Young China Watchers' Dialogue, Hong Kong


On January 9, 2017, Jamie Allen, Secretary General, and Nana Li, Project Manager, ACGA presented The New Wave of China Corporate Governance—Old Wine In A New Bottle at a dialogue organised by the Young China Watchers' Hong Kong chapter. A summary is presented below.

Since 2001, the year the Corporate Governance Code was first issued in China, both the Chinese market and the pan-Asia Pacific region have undergone rapid changes over the past 17 years. Particularly after the Global Financial Crisis in 2008, the interaction between China’s markets and the outside world has reached a new level. However, following the recent decision by MSCI to include A-share firms in its Emerging Markets Index starting from May 2018, several foreign institutional investors have expressed their concerns about the corporate governance practices of certain A-share companies. Concerns include the role of Party Committees in corporate decision making, the role of Supervisory Boards, lack of audit quality, and the ongoing use of Variable Interest Entity (VIE) structures.
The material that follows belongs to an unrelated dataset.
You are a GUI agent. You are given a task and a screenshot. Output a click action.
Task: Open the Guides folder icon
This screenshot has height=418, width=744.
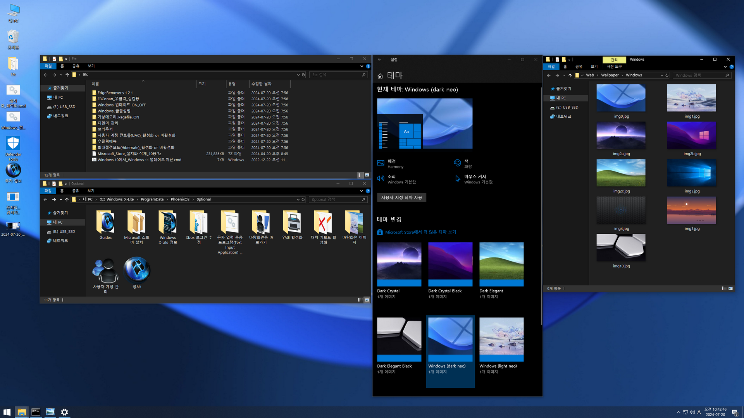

The Asian Corporate Governance Association (ACGA) has been studying corporate governance of Chinese companies since the early 2000s, and has been an active advocate for improved standards. In June 2017, under the new wave of 'responsible investment' and 'ESG inclusions' promoted by Chinese regulators, ACGA has co-organised the 2017 China Responsible Investment Forum with the Asset Management Association of China (AMAC) and the China Association for Public Companies (CAPCO). ACGA is also planning to publish its report on corporate governance in China, the first report it has done specifically on China, in early 2018.